На все уговоры подошедшего майора Лагутина Шевчук отвечал тем же самым:
– Без хозяина разговаривать ни с кем не желаем!
– Ах, не желаете? Ну хорошо! Взломать дверь!
28
Антон был горд, когда несколько дней назад его вместе со Славой Дунаевым Кирилл Петрович попросил поговорить с Костанчи. Тот все последнее время был очень задумчив, держался обособленно и совсем не походил на грубоватого, но твердого и решительного парня, которого Антон узнал по приезде в колонию. Но оказалось, что при всей своей задумчивости Костанчи остался твердым – он ничего не рассказывал о себе ребятам.
И вдруг сегодня он отозвал в сторону Антона и Славу Дунаева и рассказал о «сходке», которая намечалась на сцене клуба. Явно нарушив приказ майора, он считал себя правым. Ему казалось, что с «бандюгами» (как называл он Мишку и всю его компанию) должны расправиться сами ребята и именно он, Костанчи, должен выступить против них открыто, с глазу на глаз. И расправу эту он представлял вовсе не как самосуд, а тоже как открытую и прямую борьбу – «скрутить и доставить» на вахту.
Ему казалось, что приказ майора – сидеть в отделении и молчать – превращал его в простого предателя. С такой ролью Костанчи не мог примириться. Он предлагал собрать боевую дружину и, нагрянув в клуб раньше всех, переловить «бандюг» поодиночке.
– А приказ? – возразил Слава Дунаев. – Нужно быть начеку, а там видно будет.
Антон был с этим согласен и все-таки рисовал в воображении колено, поставленное на грудь Мишки, и выхваченную у него из рук «заточку». Он считал, что именно сегодня он должен показать себя и за все рассчитаться с тем «гадским» миром, который испортил ему всю жизнь. Ему не сиделось на месте, он ко всему прислушивался и старался вообразить, что происходит сейчас там, в клубе.
А в клубе события развивались опять не так, как представлял их себе майор Лагутин.

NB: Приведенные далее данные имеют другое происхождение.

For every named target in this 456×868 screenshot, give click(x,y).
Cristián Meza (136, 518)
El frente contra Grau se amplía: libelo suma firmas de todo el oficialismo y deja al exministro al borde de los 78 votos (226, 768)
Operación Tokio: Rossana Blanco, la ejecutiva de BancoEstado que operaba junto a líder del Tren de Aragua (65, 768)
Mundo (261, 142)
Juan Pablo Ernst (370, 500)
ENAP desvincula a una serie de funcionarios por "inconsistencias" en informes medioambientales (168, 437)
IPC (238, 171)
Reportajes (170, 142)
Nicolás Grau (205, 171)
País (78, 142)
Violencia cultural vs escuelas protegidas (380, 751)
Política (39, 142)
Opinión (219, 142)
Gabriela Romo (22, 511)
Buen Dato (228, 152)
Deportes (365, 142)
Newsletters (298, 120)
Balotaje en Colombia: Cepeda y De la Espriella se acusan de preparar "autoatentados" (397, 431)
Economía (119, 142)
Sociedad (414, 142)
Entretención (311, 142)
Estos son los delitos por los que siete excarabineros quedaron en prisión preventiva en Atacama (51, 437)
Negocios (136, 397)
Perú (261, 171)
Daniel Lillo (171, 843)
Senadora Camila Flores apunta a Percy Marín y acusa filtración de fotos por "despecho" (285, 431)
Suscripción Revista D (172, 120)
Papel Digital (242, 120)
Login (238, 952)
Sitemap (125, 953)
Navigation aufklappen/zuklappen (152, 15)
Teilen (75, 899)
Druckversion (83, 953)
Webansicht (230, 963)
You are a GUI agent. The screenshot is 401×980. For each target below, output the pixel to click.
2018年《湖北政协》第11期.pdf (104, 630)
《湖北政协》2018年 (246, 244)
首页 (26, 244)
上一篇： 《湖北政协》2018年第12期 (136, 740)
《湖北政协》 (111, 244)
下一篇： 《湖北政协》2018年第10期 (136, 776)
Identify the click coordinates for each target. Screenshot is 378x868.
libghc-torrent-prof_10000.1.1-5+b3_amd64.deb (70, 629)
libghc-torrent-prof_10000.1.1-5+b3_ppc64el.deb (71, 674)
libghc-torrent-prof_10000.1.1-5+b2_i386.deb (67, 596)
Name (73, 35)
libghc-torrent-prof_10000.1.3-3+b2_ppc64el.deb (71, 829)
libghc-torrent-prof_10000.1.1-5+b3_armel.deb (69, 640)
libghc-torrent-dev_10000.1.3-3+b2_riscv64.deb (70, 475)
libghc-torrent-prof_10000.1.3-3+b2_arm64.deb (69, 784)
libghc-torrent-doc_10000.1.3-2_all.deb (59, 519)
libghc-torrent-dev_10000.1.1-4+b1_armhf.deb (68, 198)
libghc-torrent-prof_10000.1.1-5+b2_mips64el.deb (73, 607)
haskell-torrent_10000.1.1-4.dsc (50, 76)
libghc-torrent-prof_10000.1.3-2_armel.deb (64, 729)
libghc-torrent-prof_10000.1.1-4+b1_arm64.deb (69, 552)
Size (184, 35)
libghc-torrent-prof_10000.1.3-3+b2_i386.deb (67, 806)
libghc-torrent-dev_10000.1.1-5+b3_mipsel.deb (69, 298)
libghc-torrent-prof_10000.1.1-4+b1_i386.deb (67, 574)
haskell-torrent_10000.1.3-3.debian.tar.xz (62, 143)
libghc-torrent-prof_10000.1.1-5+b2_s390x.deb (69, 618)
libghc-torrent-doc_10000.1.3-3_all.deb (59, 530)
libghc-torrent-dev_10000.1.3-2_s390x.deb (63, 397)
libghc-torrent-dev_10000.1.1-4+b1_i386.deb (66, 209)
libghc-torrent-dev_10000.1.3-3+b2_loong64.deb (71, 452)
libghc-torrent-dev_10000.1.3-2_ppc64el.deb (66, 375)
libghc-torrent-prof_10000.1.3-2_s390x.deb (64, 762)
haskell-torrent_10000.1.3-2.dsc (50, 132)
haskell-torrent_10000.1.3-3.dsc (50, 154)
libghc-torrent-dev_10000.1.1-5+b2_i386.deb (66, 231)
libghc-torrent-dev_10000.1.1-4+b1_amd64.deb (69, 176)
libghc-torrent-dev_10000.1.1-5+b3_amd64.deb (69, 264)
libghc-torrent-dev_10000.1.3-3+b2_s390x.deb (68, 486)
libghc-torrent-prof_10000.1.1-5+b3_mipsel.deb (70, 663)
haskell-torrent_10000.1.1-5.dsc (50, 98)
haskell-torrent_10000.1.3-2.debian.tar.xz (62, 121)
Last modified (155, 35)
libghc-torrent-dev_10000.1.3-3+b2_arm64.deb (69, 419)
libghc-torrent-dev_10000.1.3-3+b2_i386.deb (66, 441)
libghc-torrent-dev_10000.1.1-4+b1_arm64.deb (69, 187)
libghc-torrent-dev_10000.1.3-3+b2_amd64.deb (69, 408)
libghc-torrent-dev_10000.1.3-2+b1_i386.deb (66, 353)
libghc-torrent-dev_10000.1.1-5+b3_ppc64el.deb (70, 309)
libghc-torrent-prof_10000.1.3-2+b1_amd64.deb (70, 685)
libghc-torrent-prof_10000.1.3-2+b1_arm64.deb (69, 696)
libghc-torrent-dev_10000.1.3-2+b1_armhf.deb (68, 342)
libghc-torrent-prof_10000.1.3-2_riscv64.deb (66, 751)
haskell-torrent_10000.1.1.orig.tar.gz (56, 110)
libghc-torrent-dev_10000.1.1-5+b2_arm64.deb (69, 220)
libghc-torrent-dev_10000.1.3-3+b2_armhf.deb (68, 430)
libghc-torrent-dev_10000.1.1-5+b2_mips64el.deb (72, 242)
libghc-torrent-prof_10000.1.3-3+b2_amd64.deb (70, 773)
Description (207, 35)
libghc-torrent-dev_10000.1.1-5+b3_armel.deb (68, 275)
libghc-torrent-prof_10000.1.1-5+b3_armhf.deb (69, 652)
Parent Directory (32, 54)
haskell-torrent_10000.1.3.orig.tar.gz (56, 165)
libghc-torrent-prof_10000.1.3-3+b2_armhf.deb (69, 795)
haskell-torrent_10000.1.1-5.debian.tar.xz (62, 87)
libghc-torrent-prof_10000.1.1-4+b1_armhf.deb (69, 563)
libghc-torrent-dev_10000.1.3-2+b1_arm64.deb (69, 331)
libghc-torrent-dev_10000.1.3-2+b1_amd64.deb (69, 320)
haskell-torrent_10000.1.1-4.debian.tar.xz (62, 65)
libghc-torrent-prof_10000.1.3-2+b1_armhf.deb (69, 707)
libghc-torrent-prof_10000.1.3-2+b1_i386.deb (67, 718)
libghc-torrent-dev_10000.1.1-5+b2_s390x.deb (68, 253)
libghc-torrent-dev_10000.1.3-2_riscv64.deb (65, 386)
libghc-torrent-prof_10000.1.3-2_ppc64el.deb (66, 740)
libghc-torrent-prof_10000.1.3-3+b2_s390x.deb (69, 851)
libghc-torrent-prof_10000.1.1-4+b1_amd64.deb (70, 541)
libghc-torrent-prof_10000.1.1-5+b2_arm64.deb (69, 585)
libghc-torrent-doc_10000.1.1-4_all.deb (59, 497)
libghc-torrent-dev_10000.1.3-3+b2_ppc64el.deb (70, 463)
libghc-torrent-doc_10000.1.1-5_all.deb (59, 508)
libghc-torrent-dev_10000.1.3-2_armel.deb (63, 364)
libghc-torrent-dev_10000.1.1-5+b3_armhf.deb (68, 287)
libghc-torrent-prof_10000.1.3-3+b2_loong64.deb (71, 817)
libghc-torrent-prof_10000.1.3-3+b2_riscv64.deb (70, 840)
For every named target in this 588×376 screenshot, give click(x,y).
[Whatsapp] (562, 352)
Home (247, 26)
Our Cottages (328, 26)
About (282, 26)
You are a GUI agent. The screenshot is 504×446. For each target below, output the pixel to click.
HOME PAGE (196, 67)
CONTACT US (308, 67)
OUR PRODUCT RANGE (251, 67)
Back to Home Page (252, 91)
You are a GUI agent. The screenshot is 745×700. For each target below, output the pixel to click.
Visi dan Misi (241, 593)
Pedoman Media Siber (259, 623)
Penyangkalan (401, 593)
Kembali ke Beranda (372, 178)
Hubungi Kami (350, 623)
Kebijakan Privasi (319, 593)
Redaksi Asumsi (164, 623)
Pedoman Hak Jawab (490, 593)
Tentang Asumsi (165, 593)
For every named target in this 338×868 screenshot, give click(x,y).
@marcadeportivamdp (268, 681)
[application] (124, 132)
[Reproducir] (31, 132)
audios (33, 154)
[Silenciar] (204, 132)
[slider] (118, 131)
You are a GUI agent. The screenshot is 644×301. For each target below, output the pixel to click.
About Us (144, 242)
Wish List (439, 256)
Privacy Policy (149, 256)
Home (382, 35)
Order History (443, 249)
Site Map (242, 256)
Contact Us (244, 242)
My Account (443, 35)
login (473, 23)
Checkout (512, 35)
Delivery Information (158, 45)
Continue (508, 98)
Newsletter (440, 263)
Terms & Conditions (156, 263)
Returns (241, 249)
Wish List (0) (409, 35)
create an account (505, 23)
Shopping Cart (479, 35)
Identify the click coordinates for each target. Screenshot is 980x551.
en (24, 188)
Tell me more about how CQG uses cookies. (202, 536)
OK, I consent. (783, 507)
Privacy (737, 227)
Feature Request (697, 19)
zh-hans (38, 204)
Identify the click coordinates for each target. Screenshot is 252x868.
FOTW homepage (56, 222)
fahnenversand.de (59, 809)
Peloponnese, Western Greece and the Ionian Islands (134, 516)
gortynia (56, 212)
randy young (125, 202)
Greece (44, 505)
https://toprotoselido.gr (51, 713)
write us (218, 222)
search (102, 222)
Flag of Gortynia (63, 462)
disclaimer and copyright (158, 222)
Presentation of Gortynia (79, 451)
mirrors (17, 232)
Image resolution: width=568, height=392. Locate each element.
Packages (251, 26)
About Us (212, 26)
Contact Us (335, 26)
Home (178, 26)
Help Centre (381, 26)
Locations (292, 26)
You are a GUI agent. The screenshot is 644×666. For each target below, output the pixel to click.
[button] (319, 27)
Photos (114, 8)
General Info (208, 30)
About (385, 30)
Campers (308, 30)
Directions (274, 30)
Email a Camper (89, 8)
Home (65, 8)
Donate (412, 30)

Команда «ломать дверь» прозвучала и была услышана там, за дверью, но ее нельзя было выполнить – под руками не было ни топора, ни лома, ни простой палки, а когда все принесли, майор Лагутин вдруг почуял запах дыма.
– Пожар! – раздался крик с улицы, и сразу стало ясно, что дело приняло серьезный оборот.
Теперь проникнуть в зал было уже необходимо, чтобы тушить возникший где-то огонь и спасать здание.
Надзиратели, взломав двери, запутались в баррикаде из сдвинутых диванов и кресел. Когда наконец пылающий занавес был сорван, огонь потушен, оказалось, что на сцене никого нет.
И тогда обнаружился просчет майора Лагутина, – он забыл, что со сцены в люк вела пожарная лестница, а через нее можно было пробраться на чердак, а потом на крышу, а с крыши… Невероятный просчет! Лагутин это понял сразу и, оставив несколько человек на сцене, бросился с остальными во двор к спуску крыши. И там на пожарной лестнице он успел задержать Сеньку Венцеля и Елкина. Остальных с ними не было. Майор Лагутин ждал, что вслед за этими спустятся остальные, помедлил и потерял еще несколько минут.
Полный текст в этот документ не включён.